What's on voters' minds now?

• An uncertain economy . The top priority for congressional action next year is job creation, cited by 29% of those surveyed. Despite unemployment that has declined to 5.9% and an economy that grew by a healthy 3.5% in the third quarter of the year, economic anxiety forged in the Great Recession continues to cast a cloud.

A long battle against ISIS . Six in 10 predict the United States will have to deal with the threat from Islamic State well past the time Obama's second term ends in two years. Four in 10 say it will stretch more than five years.

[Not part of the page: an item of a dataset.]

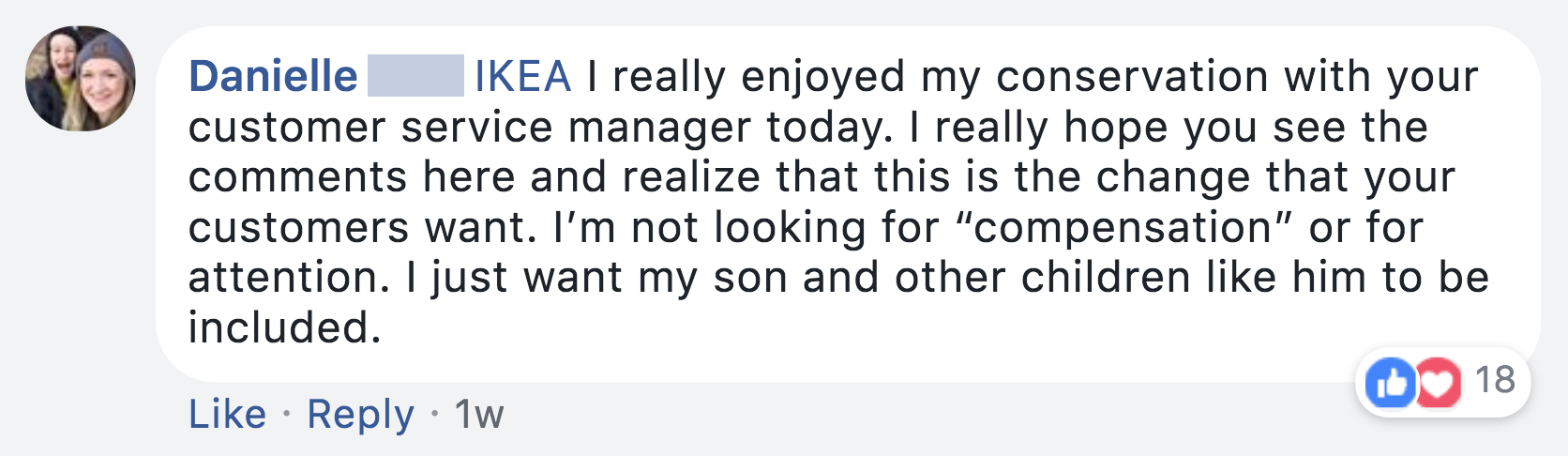Click the word "realize" in the comment

(x=691, y=177)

The threat from Ebola . Four in 10 say a major outbreak of the Ebola virus in the United States is very or somewhat likely over the next year, although public-health experts call that prospect remote at best. More than one in 10 say it's very or somewhat likely someone in their family will contract Ebola.

Four in 10 say they don't trust the federal government to handle the Ebola threat.

TERRORISM CONCERNS RISE

If Congress could pass just one major piece of legislation next year, job creation comes first, but it's subsided as the single dominant issue it has been in the past three elections, in the wake of the 2008 financial meltdown and the recession that followed. In 2012, more than four in 10 cited jobs as the top issue; now it's named by about three in 10.

Meanwhile, concern about national security and terrorism has surged amid worsening violence in Iraq and Syria and the videotaped beheading this year by Islamic State of two American journalists.

In a 2012 poll, terrorism came in last on a list of seven issues, at 2%. In the new survey, national security and terrorism rank second, cited by 21%. While jobs remains the top issue among Democrats, Republicans rank terrorism first.

Still, there's no sweeping confidence in government to deliver on any of those priorities, now or next year.

"My gut tells me because the U.S. population is relatively dissatisfied with what's going on, there's probably going to be a changing of the guard," says DeShano, although she questions whether even a switch in control of the Senate will make much difference. "I don't have a lot of hope until we have a more catastrophic change. Honestly, I think we are ripe right now, if we had the right person, for a third party."

Burton Dewilde, 29, a data analyst who works for a non-profit organization in New York City, doubts that Tuesday's election is going fix anything, but he also says things aren't likely to go in the other direction. "I know it's a cliché to beat up on Congress," he says, "but they really can't get much worse."